---------- DATA FOR REVIEW
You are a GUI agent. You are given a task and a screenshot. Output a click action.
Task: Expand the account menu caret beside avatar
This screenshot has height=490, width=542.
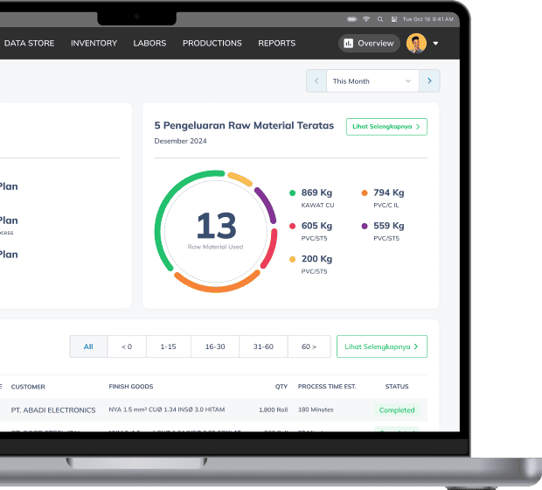(435, 43)
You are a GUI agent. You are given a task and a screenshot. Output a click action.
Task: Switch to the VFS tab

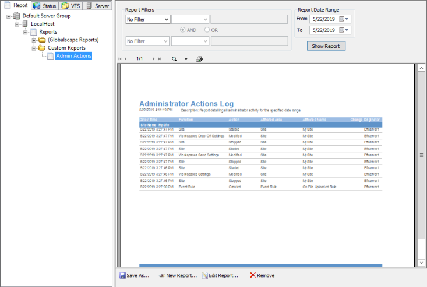pos(72,5)
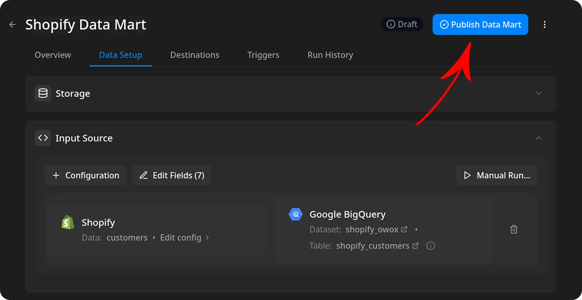Viewport: 582px width, 300px height.
Task: Switch to the Destinations tab
Action: coord(195,55)
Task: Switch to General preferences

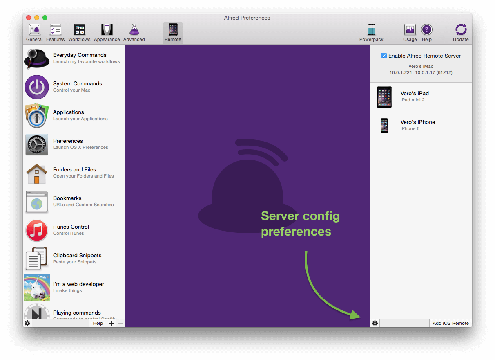Action: 34,32
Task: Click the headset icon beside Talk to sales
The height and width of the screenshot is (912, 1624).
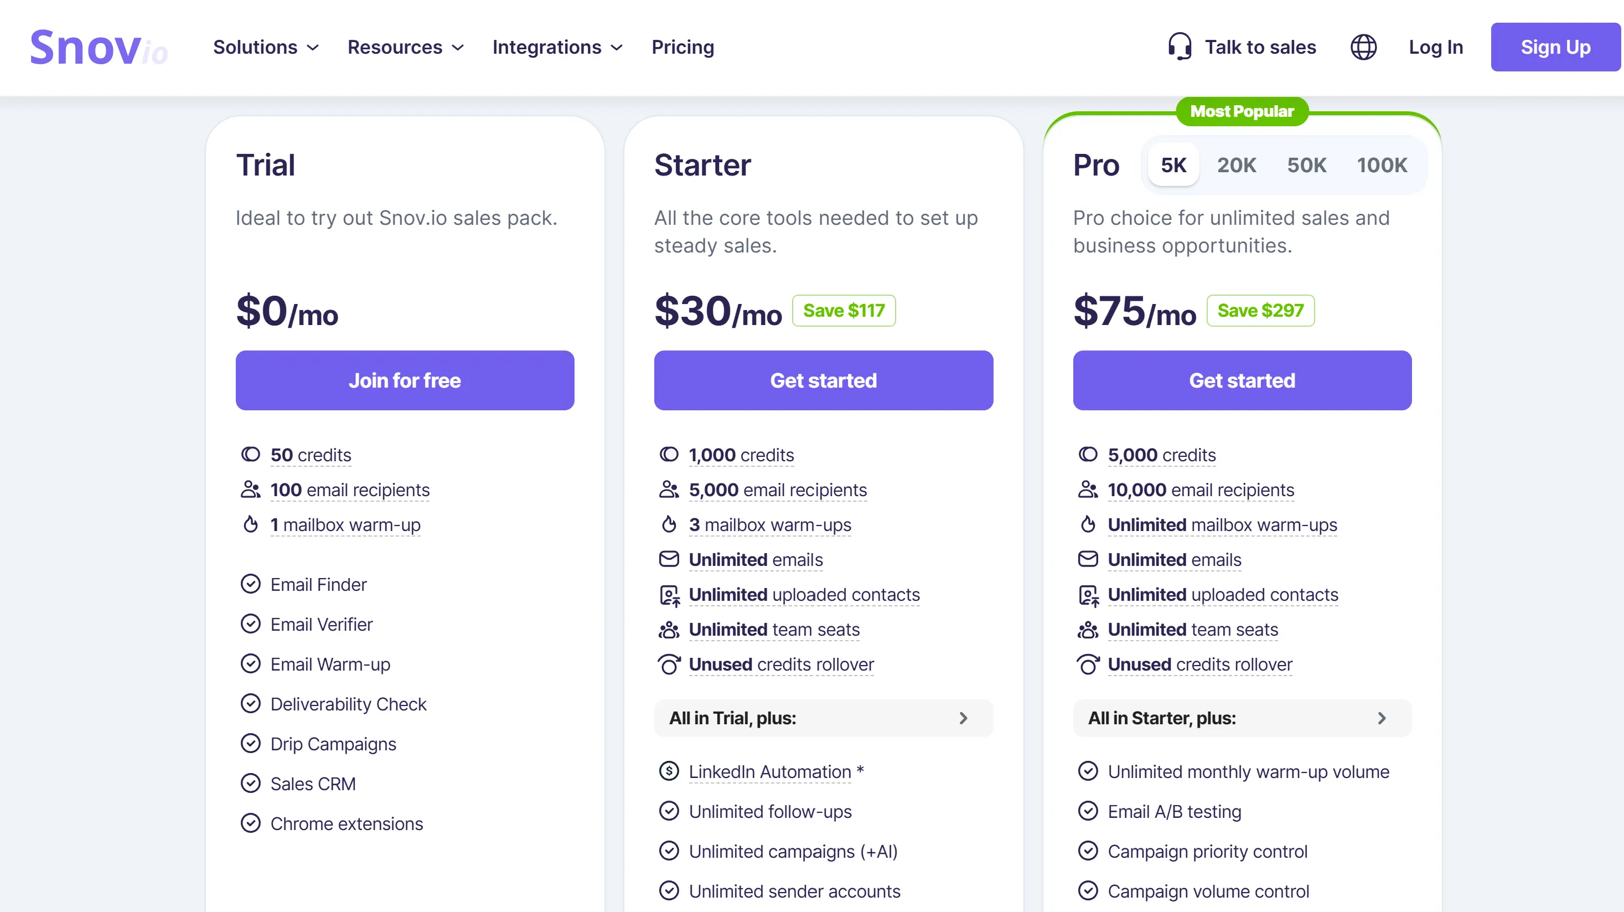Action: pos(1180,46)
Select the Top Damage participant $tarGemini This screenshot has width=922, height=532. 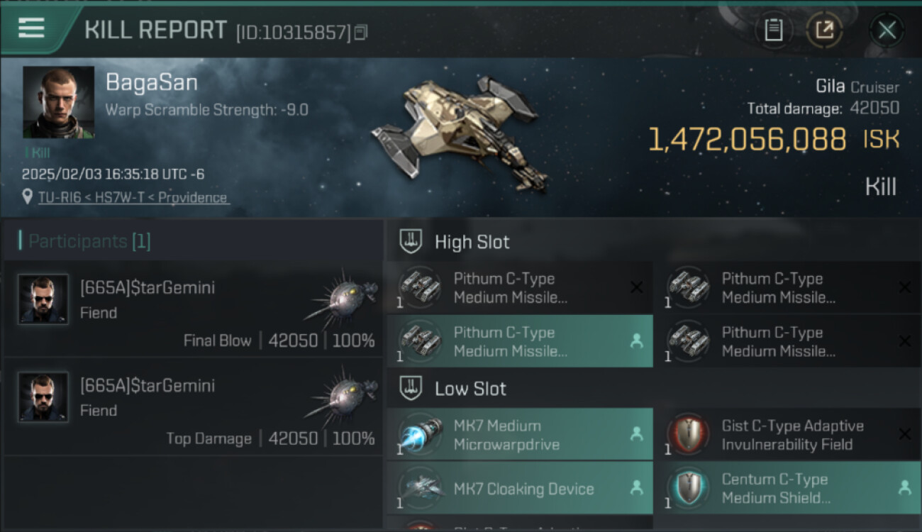[x=148, y=386]
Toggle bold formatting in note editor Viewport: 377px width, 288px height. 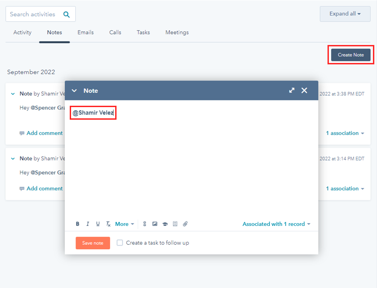click(x=77, y=224)
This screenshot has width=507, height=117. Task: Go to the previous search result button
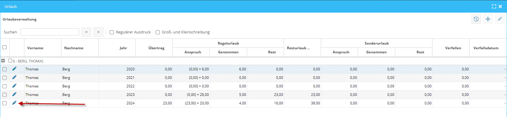(86, 32)
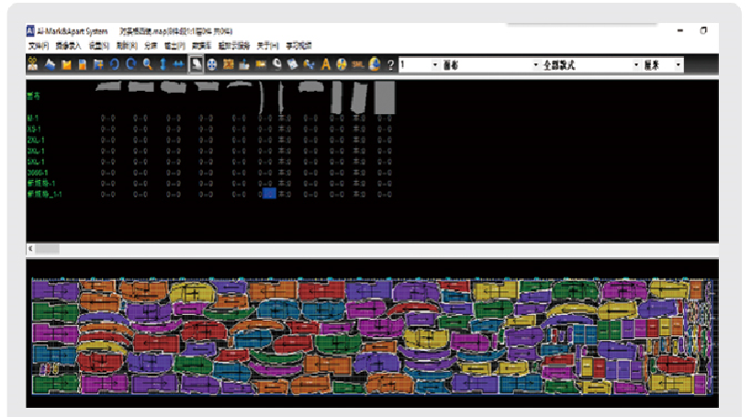Expand the 全部款式 dropdown
The image size is (751, 417).
[583, 65]
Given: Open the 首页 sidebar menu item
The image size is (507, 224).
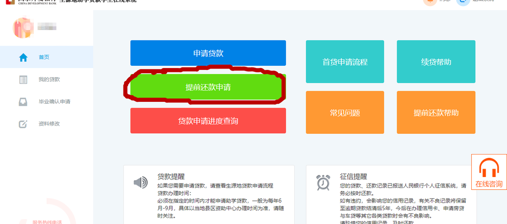Looking at the screenshot, I should click(x=44, y=57).
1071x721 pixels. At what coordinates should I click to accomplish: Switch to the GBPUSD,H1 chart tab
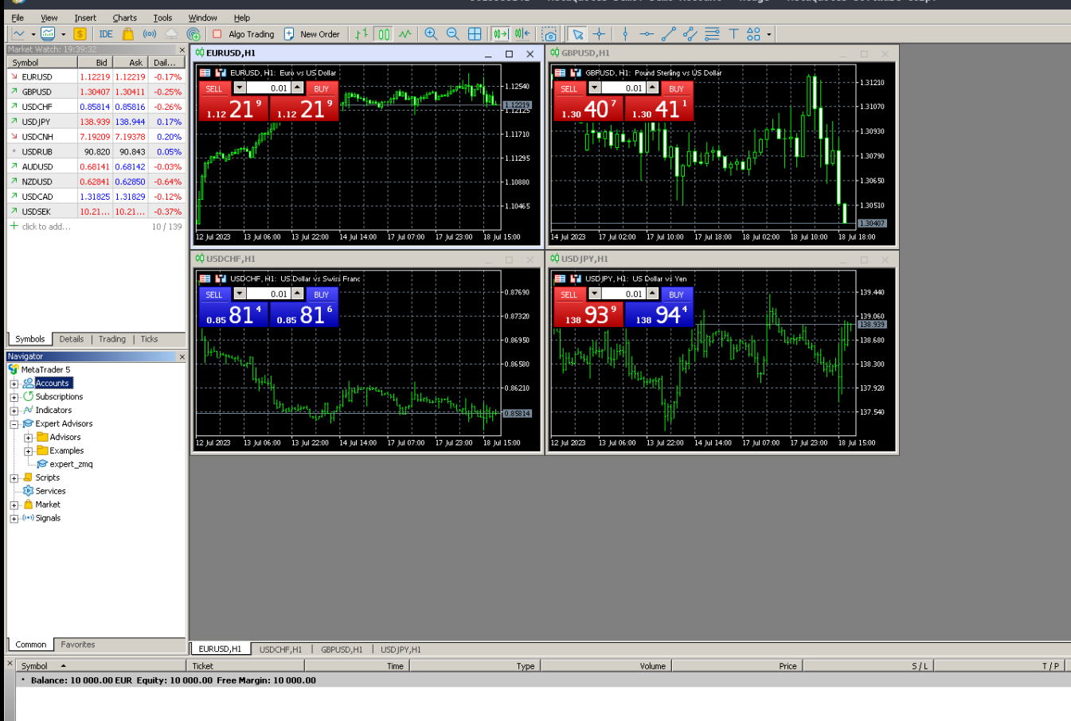340,649
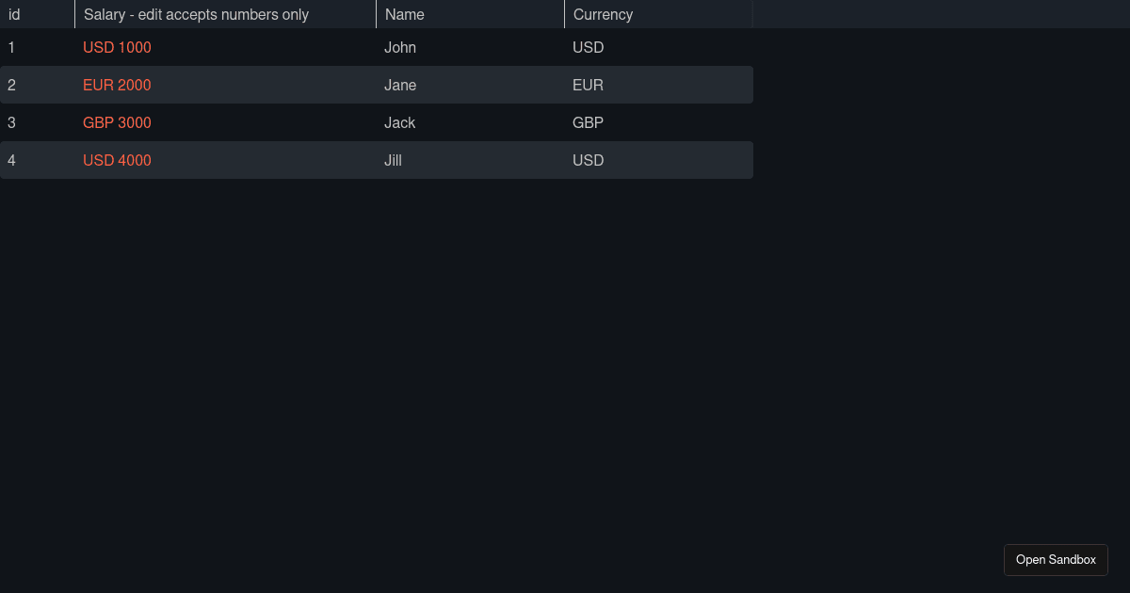The height and width of the screenshot is (593, 1130).
Task: Click the Currency column header
Action: pos(659,14)
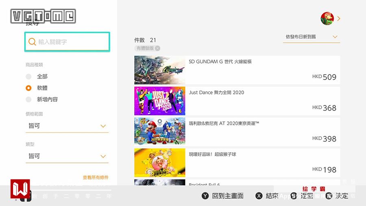
Task: Focus the 輸入關鍵字 search field
Action: click(67, 42)
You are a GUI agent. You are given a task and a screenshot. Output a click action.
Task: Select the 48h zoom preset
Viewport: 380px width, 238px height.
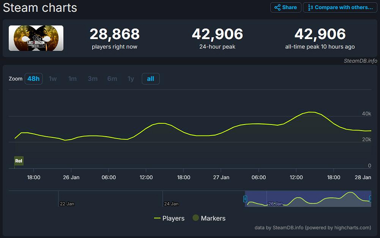[x=33, y=79]
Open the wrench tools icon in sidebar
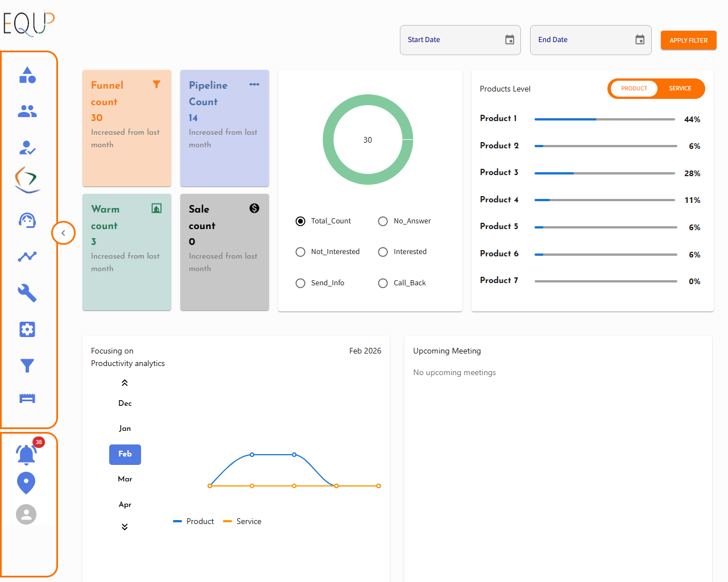The width and height of the screenshot is (728, 582). [27, 293]
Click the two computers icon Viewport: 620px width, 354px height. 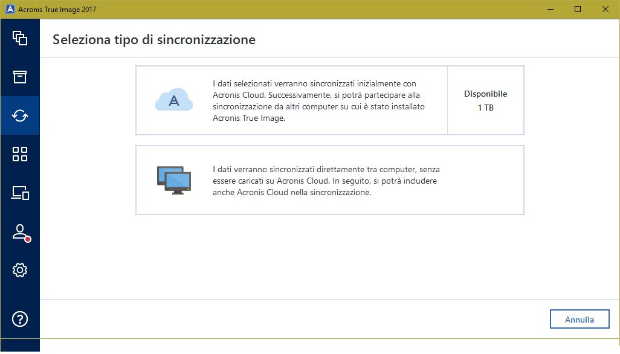pyautogui.click(x=174, y=180)
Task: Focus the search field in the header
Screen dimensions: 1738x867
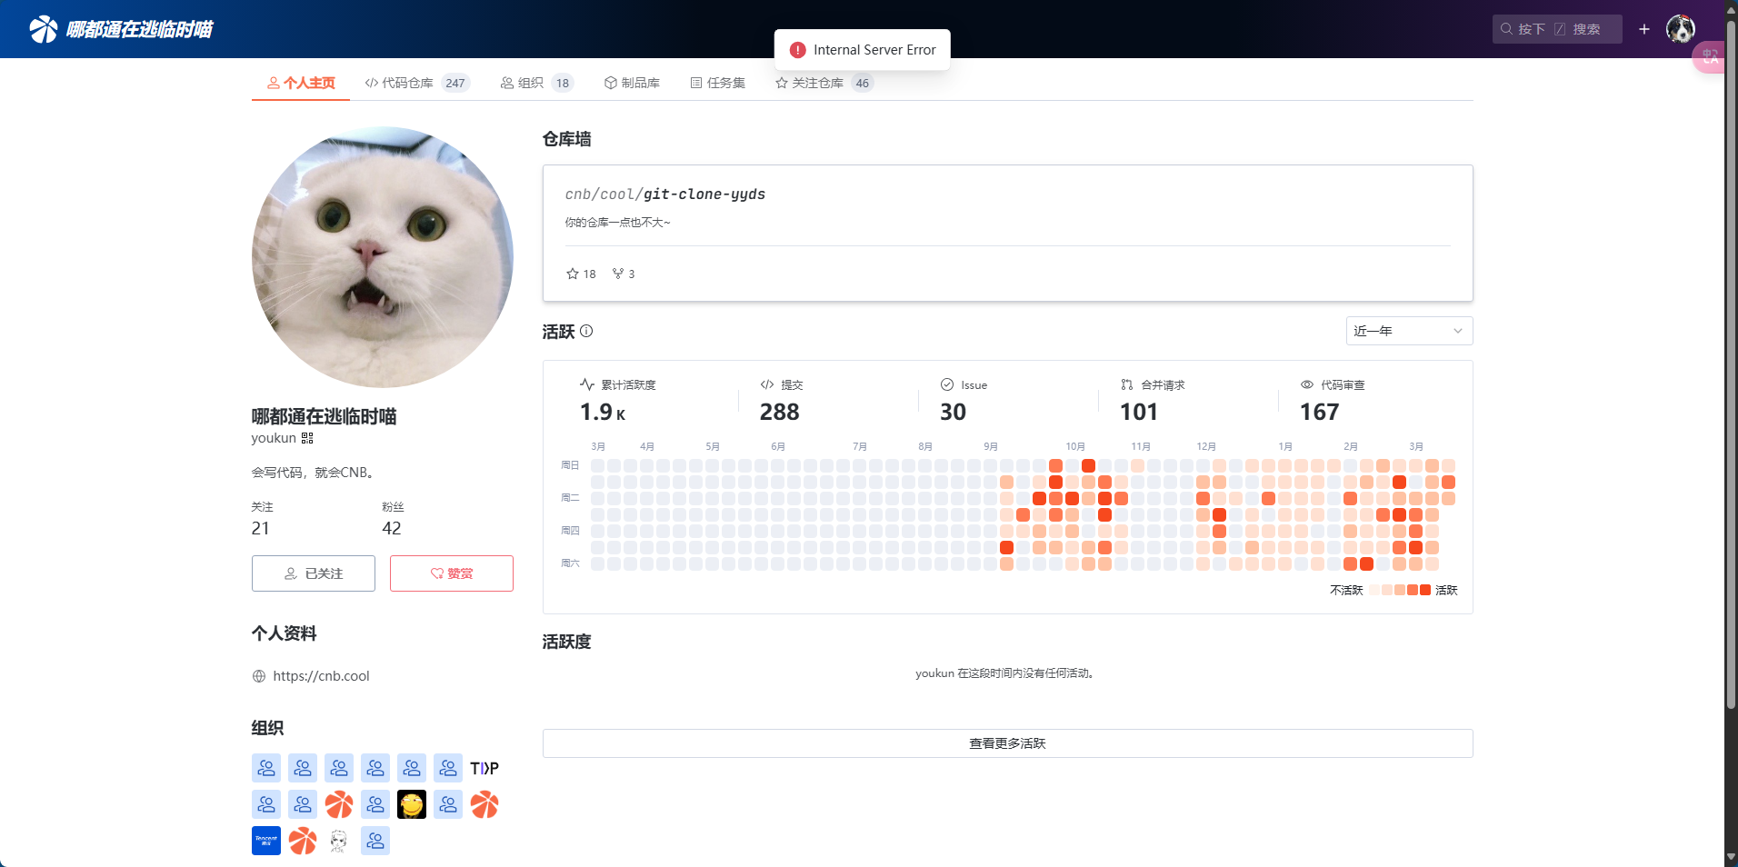Action: [1556, 29]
--------------------
THE PROBLEM. Wherever the string "menu" occurs in the entries, copy that whole line.

RESULT OF THE EXERCISE.
Task: Expand the account menu caret beside avatar
Given: Open the 首页 sidebar menu item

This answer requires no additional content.